Витька икает и чиркает своей ужасной бензиновой зажигалкой, уже опалившей ему все ресницы.
— А черт его… Важно понимание. Ты, наверное, не объяснил, чего от него хочешь. Я вот объяснил — он сразу понял. А не понял бы, я б ему…
Я остаюсь в коридоре, пытаясь разобраться в психологии Витькиного подхода.
Последние часы моего дежурства проходят спокойно. Конфликтных ситуаций не возникло, и я набивал руку на гражданах, потерявших кошельки и документы.
Да, ввиду дежурства совсем забыл вам сообщить, что накануне вечером я звонил домой Ирине Алексеевне, но не застал. Якобы еще не вернулась, несмотря на поздний час. Оставил ее маме свой рабочий телефон и просьбу перезвонить. Однако пока тишина. Меня игнорируют как класс. Не бывать такому.

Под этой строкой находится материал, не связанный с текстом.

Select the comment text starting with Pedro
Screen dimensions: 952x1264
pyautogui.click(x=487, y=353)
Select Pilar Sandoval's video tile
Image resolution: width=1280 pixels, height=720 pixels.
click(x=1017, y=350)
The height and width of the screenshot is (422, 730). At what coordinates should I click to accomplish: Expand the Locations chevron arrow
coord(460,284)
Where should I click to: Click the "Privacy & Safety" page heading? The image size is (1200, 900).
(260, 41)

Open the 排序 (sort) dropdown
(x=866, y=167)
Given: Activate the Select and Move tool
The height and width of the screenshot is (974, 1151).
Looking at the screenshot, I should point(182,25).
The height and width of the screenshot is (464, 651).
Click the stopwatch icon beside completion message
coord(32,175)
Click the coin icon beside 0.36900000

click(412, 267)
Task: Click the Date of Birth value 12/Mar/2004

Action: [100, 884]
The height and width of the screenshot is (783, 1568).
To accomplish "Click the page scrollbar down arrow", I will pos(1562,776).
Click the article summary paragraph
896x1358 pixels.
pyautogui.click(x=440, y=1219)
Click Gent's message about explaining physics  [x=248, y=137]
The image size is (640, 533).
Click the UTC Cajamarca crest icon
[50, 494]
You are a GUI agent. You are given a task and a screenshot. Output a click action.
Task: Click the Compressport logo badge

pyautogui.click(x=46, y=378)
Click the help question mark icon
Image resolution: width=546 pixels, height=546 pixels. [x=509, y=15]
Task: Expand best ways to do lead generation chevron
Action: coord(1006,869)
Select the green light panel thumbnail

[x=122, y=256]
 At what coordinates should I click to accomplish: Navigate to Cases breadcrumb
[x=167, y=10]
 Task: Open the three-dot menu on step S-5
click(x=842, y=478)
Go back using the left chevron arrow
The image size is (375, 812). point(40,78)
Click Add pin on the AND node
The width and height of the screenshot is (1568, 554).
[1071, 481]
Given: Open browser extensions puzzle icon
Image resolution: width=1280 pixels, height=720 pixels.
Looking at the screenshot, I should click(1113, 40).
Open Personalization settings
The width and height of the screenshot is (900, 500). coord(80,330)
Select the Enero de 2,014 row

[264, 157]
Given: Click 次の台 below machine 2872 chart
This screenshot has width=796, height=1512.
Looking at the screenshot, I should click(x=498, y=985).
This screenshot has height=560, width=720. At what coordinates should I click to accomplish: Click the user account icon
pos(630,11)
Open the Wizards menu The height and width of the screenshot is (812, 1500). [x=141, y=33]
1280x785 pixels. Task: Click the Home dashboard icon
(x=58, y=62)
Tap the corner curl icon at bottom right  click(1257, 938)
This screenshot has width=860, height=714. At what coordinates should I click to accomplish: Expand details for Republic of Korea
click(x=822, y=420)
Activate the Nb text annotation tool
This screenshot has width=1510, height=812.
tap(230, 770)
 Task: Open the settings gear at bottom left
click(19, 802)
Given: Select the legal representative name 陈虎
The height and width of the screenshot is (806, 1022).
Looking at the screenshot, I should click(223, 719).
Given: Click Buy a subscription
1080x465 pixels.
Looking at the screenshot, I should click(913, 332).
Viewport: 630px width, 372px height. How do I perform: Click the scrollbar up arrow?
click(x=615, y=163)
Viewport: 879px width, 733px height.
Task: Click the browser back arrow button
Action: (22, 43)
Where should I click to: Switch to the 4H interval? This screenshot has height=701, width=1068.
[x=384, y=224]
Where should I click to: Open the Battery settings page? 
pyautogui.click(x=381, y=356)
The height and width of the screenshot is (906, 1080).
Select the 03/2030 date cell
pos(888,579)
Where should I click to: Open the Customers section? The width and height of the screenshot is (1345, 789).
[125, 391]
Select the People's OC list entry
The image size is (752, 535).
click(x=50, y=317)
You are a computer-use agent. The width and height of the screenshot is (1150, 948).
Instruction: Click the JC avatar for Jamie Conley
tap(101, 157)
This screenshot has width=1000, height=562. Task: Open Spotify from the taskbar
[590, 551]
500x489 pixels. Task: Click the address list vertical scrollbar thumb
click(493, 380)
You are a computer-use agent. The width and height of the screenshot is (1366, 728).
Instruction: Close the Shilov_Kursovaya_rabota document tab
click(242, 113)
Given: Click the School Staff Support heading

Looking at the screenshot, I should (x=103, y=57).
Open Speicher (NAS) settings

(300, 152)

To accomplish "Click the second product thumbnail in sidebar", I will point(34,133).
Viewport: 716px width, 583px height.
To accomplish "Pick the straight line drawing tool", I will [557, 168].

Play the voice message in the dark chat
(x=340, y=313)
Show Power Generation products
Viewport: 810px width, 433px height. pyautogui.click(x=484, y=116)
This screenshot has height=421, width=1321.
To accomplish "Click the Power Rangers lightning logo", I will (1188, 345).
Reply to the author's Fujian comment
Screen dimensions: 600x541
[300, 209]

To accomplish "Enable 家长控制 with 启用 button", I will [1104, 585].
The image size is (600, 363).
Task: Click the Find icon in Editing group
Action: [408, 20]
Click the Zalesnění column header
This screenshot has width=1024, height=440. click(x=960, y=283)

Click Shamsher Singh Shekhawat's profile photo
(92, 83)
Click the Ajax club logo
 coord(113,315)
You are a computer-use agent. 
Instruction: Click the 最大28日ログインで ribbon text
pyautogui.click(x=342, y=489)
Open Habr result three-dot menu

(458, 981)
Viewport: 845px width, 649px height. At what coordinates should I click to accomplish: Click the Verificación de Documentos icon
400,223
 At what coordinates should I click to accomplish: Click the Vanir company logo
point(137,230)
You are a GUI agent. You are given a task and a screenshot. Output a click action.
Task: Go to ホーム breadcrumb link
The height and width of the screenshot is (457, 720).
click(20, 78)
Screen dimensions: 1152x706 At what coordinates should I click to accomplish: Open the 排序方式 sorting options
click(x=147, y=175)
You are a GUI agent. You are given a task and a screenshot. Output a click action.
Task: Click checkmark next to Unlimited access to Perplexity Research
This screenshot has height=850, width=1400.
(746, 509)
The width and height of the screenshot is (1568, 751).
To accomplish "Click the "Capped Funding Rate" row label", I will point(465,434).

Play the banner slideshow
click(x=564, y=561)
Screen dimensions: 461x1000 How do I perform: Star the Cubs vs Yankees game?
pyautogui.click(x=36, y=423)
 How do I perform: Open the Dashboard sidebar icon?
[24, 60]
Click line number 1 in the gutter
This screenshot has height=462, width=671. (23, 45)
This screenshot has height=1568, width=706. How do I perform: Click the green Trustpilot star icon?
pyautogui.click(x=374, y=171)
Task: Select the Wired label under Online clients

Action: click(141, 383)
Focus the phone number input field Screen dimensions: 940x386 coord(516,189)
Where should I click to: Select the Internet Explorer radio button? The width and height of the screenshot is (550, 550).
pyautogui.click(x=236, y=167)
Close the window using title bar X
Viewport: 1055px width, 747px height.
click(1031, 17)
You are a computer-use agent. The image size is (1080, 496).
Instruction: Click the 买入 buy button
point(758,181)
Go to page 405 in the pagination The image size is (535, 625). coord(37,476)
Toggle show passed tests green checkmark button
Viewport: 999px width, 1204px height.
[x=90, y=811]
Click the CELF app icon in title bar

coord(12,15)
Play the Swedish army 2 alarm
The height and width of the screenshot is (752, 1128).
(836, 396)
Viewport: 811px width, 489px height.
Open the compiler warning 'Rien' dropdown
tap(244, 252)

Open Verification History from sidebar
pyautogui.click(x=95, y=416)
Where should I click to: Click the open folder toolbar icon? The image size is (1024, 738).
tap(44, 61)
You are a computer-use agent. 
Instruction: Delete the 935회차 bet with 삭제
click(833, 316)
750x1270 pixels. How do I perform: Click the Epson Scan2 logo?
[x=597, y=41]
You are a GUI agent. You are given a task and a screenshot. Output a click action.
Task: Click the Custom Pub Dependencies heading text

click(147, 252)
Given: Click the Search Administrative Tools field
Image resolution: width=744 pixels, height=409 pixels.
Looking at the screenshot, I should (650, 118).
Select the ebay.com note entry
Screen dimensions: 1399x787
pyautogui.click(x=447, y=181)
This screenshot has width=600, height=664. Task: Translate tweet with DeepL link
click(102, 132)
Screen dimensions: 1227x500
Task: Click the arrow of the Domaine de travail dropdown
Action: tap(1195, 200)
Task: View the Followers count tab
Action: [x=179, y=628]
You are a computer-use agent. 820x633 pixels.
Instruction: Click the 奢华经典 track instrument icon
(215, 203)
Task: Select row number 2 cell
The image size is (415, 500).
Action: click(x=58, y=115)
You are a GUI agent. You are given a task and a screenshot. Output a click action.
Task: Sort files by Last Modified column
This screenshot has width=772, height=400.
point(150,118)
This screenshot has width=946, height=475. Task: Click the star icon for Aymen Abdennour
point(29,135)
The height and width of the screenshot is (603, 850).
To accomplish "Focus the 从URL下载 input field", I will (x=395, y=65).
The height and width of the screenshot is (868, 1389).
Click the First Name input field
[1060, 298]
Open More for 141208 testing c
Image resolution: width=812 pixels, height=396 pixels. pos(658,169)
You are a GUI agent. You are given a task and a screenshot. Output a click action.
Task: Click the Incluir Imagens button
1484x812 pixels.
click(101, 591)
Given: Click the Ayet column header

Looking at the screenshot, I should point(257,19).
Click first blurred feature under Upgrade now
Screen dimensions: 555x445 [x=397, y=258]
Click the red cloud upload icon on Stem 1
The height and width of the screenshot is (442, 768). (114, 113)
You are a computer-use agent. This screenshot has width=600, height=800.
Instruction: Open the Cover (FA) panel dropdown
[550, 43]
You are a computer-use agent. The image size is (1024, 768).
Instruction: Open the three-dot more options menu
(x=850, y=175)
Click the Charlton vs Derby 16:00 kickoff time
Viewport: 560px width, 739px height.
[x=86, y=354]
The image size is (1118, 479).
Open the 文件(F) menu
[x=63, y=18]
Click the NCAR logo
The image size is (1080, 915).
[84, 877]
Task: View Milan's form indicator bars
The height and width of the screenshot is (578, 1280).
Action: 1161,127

Я набираю номер, чтобы выяснить, дошла ли моя просьба до объекта.
— Алло, это Иванов из милиции, что вчера звонил. Вы передали мою просьбу Ирине Алексеевне?
Женский голос отвечает не сразу и очень тихо:
— Что? Иванов?… Ирочка больше не придет домой. Не звоните сюда. За что ж такое?… Ирочку вчера сбило машиной… Насмерть…
Из трубки доносятся рыдания, и я не отвечая кладу ее на рычаг.
Вот это да!!!
Я закуриваю. Прекрасный Витькин «Беломор». До сегодняшнего дня я избегал даже «Мальборо». До армии не курил, в армии держался — организм берег, а тут сам… Пробовать, конечно, пробовал — на танцульках там, на вечеринках, но постоянно не смолил.